CORRECTION POSSIBLE : Voir point 3 : Prévoir des astreintes qualifiées par secteur, ca coute cher, mais... blabla.
5) La panne d'un TER à Baume-les-Dames pour cause de "gel du circuit d'air".
CONSÉQUENCES : Encore 2 heures d'attente pour ce train qui n'en avait vraiment pas besoin.
CORRECTION POSSIBLE : Peut-être le seul point ou on peut accorder à la SNCF le bénéfice du doute, conditions météo exceptionnelles, etc... Bien que je leur conseille de tenir des cahiers de maintenance à jour, puisque malgré la confection du "rapport", il n'est pas encore possible de savoir si oui ou non, la purge du circuit d'air qui permet d'éviter cette panne a eu lieu.
6) La panne moteur du train à Tournus.
CONSÉQUENCES : Encore 3 heures d'attente, le coup de grace.
CORRECTION POSSIBLE : Je sais, le train avait déjà deux heures de retard, donc on en était pas à une heure près pour terminer le séchage, surtout qu'on se sait ce qui arrive au motrices quand la neige fond (cf. Affaire "Eurostar", il y a un temps), ca aurait évité pas mal de souci. De là à supprimer le train...
(Je passe sur l'attente due aux passagers bourrés à faire descendre, c'est la seule faute non imputable à la SNCF, et le retard enregistré est donc normal...)
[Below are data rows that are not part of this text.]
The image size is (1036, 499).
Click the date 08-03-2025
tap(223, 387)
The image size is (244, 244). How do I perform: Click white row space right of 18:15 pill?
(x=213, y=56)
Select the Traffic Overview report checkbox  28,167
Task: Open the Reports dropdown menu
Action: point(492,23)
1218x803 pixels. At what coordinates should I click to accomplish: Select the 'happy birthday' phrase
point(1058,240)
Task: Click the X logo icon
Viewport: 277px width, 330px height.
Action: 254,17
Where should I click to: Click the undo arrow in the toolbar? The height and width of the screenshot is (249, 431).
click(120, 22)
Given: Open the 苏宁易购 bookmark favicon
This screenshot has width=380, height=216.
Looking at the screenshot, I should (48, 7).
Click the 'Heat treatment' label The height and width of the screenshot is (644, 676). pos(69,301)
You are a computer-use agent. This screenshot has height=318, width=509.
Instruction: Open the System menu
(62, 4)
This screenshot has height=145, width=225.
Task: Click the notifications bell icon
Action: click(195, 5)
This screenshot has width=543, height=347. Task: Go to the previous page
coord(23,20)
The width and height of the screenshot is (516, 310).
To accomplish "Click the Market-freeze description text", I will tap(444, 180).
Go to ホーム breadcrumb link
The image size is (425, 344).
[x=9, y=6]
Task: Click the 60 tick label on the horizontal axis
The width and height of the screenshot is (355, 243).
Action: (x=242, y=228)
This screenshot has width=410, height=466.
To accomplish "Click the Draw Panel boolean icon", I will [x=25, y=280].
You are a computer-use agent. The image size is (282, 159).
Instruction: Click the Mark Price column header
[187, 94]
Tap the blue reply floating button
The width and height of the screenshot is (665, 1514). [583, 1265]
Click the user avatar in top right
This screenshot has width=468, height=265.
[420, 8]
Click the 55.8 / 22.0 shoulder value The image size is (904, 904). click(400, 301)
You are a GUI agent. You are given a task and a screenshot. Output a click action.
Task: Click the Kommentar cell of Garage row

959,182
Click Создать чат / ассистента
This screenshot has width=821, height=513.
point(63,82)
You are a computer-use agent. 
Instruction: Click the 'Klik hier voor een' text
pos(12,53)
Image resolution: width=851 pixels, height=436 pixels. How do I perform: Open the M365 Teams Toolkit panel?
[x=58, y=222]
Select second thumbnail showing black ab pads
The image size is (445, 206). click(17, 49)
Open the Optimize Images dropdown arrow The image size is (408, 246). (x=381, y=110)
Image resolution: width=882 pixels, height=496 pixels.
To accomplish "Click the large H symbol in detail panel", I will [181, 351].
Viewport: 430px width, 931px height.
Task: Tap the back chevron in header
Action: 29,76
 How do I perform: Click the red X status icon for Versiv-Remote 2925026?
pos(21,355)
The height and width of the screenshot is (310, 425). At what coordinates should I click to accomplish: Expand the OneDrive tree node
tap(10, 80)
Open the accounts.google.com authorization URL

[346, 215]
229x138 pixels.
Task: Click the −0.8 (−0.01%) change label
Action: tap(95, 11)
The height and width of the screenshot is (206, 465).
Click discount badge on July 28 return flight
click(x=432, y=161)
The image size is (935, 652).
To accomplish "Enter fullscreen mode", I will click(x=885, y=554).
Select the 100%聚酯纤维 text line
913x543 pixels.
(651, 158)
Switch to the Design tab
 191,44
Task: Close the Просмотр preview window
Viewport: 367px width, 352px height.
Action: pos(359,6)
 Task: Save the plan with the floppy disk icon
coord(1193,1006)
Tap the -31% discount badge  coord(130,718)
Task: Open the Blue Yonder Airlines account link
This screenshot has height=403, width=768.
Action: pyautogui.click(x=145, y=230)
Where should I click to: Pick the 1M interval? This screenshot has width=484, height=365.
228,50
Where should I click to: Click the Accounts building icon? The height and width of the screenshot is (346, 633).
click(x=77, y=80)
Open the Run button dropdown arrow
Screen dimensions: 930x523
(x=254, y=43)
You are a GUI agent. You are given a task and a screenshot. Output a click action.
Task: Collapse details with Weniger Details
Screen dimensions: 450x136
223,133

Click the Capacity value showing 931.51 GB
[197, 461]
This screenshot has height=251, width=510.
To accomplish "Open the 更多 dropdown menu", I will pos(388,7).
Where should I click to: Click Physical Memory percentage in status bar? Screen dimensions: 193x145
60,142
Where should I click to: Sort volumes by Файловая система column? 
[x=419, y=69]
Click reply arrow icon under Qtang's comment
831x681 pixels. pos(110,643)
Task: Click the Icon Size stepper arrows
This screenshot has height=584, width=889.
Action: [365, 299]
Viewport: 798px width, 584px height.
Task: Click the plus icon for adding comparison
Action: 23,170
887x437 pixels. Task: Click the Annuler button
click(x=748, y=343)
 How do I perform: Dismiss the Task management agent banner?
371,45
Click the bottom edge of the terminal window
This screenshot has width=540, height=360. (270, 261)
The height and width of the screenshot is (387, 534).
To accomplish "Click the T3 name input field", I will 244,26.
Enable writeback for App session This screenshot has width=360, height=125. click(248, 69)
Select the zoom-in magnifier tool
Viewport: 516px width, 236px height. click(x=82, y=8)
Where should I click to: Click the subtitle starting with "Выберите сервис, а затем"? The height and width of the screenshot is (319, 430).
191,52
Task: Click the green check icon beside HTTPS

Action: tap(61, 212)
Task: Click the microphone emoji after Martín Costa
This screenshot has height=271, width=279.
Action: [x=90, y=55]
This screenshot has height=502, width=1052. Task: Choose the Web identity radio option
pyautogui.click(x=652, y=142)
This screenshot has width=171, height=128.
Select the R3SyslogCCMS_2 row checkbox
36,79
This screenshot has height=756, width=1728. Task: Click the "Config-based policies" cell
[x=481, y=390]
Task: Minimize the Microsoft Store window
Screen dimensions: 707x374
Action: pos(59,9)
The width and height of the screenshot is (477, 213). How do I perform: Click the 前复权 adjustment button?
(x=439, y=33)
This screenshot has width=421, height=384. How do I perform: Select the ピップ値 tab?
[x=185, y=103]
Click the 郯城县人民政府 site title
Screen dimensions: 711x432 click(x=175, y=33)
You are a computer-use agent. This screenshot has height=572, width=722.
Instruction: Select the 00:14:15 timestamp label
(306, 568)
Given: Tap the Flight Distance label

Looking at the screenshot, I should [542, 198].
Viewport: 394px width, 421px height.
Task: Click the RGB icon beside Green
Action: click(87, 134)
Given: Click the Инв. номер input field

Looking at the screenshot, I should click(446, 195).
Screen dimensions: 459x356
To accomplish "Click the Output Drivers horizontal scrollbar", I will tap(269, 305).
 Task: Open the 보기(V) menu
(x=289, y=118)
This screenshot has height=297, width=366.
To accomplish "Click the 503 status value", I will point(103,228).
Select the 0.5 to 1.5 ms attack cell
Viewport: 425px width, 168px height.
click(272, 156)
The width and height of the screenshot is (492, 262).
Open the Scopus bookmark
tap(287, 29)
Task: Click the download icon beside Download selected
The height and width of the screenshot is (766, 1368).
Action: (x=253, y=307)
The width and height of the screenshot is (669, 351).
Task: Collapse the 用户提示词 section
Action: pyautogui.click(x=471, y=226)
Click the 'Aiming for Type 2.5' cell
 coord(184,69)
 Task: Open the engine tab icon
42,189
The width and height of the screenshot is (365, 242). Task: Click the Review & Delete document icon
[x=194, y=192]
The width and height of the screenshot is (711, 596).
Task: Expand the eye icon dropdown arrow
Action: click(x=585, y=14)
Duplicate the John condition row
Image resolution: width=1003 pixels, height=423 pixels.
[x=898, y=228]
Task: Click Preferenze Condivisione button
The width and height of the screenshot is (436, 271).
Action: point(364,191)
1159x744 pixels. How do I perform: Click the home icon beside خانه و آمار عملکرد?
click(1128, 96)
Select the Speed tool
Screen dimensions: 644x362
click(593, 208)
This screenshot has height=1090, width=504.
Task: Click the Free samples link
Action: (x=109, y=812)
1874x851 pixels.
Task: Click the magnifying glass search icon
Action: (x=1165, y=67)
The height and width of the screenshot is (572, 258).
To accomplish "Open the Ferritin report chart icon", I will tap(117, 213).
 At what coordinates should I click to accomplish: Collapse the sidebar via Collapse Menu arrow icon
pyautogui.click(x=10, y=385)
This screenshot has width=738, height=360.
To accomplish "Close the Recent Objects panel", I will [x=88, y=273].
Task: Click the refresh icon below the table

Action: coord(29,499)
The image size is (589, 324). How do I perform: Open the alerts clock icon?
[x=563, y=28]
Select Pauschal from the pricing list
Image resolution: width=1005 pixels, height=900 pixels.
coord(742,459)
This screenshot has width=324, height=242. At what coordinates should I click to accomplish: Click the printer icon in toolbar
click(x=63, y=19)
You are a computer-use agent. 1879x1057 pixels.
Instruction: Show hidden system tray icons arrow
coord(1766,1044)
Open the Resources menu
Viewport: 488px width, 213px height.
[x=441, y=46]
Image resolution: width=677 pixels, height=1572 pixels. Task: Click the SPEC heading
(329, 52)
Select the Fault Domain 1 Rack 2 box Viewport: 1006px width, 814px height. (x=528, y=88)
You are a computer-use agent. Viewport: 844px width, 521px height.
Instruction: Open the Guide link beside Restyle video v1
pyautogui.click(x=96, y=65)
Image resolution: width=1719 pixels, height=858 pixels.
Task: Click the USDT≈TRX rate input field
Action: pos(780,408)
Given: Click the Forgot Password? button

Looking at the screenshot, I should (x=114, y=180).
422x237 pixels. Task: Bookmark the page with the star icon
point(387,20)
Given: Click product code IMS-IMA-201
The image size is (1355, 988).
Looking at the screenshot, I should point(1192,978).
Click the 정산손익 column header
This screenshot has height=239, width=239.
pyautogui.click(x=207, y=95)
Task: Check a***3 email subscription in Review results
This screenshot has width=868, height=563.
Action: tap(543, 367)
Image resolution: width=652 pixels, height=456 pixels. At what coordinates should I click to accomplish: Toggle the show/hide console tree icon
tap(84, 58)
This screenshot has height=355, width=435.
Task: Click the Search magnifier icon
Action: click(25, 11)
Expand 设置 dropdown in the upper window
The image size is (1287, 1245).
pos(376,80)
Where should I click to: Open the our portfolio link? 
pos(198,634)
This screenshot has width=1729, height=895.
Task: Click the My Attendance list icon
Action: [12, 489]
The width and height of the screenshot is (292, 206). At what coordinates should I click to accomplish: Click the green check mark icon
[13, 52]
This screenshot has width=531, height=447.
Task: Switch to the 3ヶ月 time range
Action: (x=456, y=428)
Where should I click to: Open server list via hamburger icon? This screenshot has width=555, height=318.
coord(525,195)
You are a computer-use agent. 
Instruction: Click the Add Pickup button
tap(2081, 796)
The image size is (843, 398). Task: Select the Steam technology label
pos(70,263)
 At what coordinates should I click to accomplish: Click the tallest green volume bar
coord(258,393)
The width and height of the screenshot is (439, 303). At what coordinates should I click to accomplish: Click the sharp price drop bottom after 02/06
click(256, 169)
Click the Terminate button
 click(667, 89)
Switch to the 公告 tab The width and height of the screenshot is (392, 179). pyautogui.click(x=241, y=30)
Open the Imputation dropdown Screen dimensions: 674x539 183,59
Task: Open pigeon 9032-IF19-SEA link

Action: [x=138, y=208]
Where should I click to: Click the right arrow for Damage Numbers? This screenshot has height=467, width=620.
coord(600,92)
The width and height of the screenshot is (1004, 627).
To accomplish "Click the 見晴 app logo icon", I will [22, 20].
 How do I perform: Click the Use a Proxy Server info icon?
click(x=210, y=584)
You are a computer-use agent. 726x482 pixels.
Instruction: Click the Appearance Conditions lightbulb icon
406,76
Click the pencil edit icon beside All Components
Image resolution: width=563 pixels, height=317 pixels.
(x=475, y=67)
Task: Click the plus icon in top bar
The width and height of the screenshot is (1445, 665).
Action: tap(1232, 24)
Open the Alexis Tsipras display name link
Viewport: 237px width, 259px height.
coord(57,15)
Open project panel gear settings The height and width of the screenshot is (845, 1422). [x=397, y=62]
Donc, voilà. Beaucoup de positif dans ce rapport : on en fait un, public, déjà, c'est suffisamment rare pour être souligné. Ensuite, ce dernier reconnait ses fautes , et propose une compensation et l'augmentation des deniers accordés à SNCF Assistance. J'ose espérer que ceux qui le liront (même si j'ai des doutes sur l'audience hors SARA) arrêteront de jouer les mini-chefs de gare improvisés à chaque retard de 5 minutes à coup de "yaka, faukon", et qu'ils verront qu'il y a une véritable machinerie derrière leur voyage. Un peu rouillée, en ce moment, certes, mais qui n'attend qu'un peu de lustre.
Évidemment, ce rapport ne pointe pas du doigt la cause principale : la dite "recherche opérationnelle foireuse". Si ce genre d'incidents se répète, je ne suis pas sur que même avec une approche économiquement cynique, le calcul soit bon, eu égard à la publicité négative que cela fait. Et ne dites pas "Ah bon, l'image de la SNCF pourrait être pire?", ce serait du mauvais esprit...

Et enfin, malheureusement, la conclusion finale : "On n'aurait jamais du faire partir ce train". Ah, mais on n'a jamais dit que c'était facile l'exploitation ferroviaire, les amis, mais si c'est votre réponse définitive, ca ferait du bien au secteur que vous changiez de métier!
Au contraire, Ça serait une décision courageuse de décider de faire ces rapports de façon systématique dés que le retard dépasse un certain seuil, et d'en tirer les conséquences. Quand on voit le résultat sur la sécurité aéronautique, on peut espérer des résultats aussi en terme de fiabilité. Mais là, c'est du rêve.